If there is anything worse than a parent who disapproves of your sex life, it may be a parent who approves too much. That possibility is raised, but not explored, in "The Sum of Us," an Australian comedy about a dad who is so proud of his gay son that he pokes his head into the bedroom during sex to ask how everyone would like his tea.
There's something unwholesome, even creepy, about the father's cheerleading role in his son's sex life. It's refreshingly liberated, I suppose, for the dad to take an interest, and to quiz his son's possible sexual partners on whether they practice safe sex. But when Dad helpfully brings home gay porno magazines and leaves them around the house, you have to wonder if there isn't something else going on - something the movie remains willfully uninterested in.

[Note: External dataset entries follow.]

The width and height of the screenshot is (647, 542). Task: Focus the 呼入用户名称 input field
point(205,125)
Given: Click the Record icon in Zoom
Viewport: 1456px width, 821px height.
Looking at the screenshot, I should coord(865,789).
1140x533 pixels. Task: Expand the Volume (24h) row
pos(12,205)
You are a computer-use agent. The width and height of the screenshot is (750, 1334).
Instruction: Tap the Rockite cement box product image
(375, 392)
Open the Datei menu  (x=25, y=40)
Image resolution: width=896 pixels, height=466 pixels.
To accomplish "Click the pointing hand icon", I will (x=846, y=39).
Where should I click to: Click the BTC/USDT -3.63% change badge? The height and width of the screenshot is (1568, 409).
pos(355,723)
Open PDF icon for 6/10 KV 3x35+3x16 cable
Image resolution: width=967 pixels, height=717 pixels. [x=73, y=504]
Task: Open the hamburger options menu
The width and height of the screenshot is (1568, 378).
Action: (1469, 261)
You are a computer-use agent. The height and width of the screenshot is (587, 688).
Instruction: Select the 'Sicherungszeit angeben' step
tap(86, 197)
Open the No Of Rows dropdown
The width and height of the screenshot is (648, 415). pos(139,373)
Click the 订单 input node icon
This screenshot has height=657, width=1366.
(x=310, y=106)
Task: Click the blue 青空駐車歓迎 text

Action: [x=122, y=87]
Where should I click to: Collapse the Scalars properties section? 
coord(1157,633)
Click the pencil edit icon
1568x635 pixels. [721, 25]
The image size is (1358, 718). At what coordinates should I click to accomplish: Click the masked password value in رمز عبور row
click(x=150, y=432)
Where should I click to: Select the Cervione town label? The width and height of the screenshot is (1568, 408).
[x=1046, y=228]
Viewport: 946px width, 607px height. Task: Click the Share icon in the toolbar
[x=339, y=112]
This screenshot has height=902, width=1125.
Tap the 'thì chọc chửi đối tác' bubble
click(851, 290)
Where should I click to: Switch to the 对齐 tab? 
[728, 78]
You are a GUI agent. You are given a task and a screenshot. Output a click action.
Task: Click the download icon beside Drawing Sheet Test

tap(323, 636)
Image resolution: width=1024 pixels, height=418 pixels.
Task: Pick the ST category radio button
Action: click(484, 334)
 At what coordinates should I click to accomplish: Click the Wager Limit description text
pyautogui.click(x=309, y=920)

"The Sum of Us" takes place in Sydney, where Jeff (Russell Crowe), a gay man in his 20s, lives with his father, a widower named Harry (Jack Thompson). There is a history of homosexuality in the family, going back to a grandmother who had a lifelong companion.
Harry has simply never bought into society's pervasive homophobia.
Quite the contrary. When Jeff brings home a new lover, the lover is nonplussed to discover that Jeff's father not only is in the next room, but is quite cheerful about what might be going on in this one.
The story, based on a play by David Stevens, involves the unexpected complications that Jeff experiences because of his open-minded father. Jeff's problem is that he despairs of ever finding a life partner. When he finally brings home a candidate named Greg (John Polson), Greg simply cannot handle Harry's acceptance. His own parents have no idea about his sexuality; his father is a sexist brute who sees Greg on TV in a gay pride parade and turns mean and ugly. Greg, depressed by Harry's acceptance, bails out ofthe relationship with Jeff.
That leaves Jeff more depressed than ever, and then the plot takes a melodramatic turn that I will not reveal, except to say that it milks the poignancy of Harry's love for his son to an almost cloying degree.
The movie betrays its stage origins in several ways, but for me the most distracting was how it kept "audience lines" - lines of dialogue that must have worked well in the theater, but seem too mannered and "written" for the movies. A sample exchange: "You know what they say about the early bird." "Yes, but I don't think that's the kind of worm they were referring to." Another device that gets old is the freedom the characters have to talk directly to the camera, sometimes even turning to wink at us in the middle of a scene. This can work, rarely, but here it creates a false matey feeling; Harry is so intrusive he all but asks us what we'd like in our tea.
Parents can be your friends, yes, and your confidants, yes, and open relationships between parents and children are possible, and wonderful. But surely some rebellion is necessary as part of the maturing process; it may not be right for a parent to deprive a child of any opportunity to make a declaration of independence. "Parents," Peter Ustinov once wrote, "are the bones on which children sharpen their teeth." But not in this household, where Harry is so nosy, benevolent, curious and obtrusive that Jeff is hardly allowed to have a life, let alone a sex life, of his own. Jeff feels some anger and frustration at his father, but not enough, I feel, and as the movie slips into its melodramatic third act, it avoids the issues that are bubbling right beneath the surface of the story in order to get sidetracked with soap opera.
Sometimes movies end with little mottoes on the screen. I have an idea for this one: "Be careful what you ask for; you might get it."